The number of people employed by Guilford County government has ballooned in recent years, but top county administrators want to add many more and, if recent years are any indication, the county commissioners are going to grant their wish.
The number of new county employee positions to be added will be an important part of the discussions in the coming four months as the board puts together a 2024-2025 fiscal year budget that it plans to adopt in June.
Budget time is traditionally when most new county positions are added.
Guilford County currently has 2,930 full-time employee positions, which may sound like a lot. However, Guilford County Manager Mike Halford has been arguing ever since he became manager three years ago that the county needs many more employees.
A decade ago, the manager would need to beg and plead with the commissioners to add, say, three new Emergency Medical Services workers. However, this current board, just to name a couple of instances, added three public relations positions in one month, and added five positions to the Minority and Women Business Enterprise Department in one night – and both those moves were in the middle of the budget year.
Halford’s argument is this: When you look at the 25 largest counties in the state, Guilford County only has 5.3 full time positions per 1,000 residents, which is way fewer than most other counties in North Carolina.
Guilford County has fewer employees per 1,000 residents than almost every other county in that group of 25. Only Wake County, with Raleigh as the county seat, and Johnston County, where the county seat is Smithfield, have fewer employee positions per capita. For Wake, there are 4.1 employees per 1,000 when all the full-time positions are filled, whereas Johnston County has five employees by that same metric.
Davidson and Mecklenburg counties each have 5.5 positions per 1,000 residents.
The counties in the group with the most positions per resident are Brunswick County and New Hanover County, which have 8.5 and 8.6 respectively.
In fact, if one looks at all 100 counties, the average is 9.1 full-time employees per 1000 residents when all positions are filled.
Halford has stated several times in work sessions that his goal is to get Guilford County much closer to the state average and he is likely to get his wish – just as he has been getting all along. While traditional genie’s only grant three wishes, it is clear that current Guilford County Board of Commissioners has an infinite amount it is willing to grant.

Pixel coordinate grounding lines
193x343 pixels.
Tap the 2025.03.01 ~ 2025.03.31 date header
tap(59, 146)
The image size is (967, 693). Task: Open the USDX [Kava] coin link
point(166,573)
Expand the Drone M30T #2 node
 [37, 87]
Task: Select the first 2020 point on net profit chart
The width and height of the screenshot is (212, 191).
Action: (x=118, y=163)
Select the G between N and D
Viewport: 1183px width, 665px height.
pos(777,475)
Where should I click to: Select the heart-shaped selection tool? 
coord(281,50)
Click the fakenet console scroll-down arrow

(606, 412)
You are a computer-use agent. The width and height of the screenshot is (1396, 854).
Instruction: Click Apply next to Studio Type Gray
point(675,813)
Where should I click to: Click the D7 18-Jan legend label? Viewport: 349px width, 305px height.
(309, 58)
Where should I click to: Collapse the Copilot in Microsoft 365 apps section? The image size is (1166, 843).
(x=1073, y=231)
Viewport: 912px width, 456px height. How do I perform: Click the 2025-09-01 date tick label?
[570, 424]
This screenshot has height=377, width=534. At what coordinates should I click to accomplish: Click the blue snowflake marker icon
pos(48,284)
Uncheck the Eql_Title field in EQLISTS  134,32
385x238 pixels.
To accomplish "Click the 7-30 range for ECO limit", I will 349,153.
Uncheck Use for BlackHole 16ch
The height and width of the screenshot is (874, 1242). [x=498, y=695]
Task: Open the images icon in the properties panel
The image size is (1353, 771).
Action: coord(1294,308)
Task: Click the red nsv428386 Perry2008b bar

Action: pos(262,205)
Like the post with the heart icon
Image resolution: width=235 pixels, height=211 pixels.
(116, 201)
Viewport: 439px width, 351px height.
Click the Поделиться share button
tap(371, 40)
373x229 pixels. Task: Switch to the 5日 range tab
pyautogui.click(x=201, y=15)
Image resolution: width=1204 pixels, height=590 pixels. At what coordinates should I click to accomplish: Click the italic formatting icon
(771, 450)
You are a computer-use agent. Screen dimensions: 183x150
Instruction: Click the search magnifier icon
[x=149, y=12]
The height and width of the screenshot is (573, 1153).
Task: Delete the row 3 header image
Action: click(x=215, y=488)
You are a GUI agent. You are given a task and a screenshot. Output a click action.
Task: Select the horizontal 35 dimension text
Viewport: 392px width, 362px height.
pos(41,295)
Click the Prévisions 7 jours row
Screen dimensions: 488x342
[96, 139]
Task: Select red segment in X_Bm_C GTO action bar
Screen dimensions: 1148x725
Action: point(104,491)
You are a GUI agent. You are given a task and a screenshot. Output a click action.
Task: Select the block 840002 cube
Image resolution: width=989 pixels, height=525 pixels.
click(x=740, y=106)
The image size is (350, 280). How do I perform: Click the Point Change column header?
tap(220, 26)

[Exercise details] Can you update the article on Guilford County's workforce from "The number of people" up to and including "adopt in June.", putting "annual budget" in place of "fiscal year budget"? None of the lines are needed here.

[Solution to this task]
The number of people employed by Guilford County government has ballooned in recent years, but top county administrators want to add many more and, if recent years are any indication, the county commissioners are going to grant their wish.
The number of new county employee positions to be added will be an important part of the discussions in the coming four months as the board puts together a 2024-2025 annual budget that it plans to adopt in June.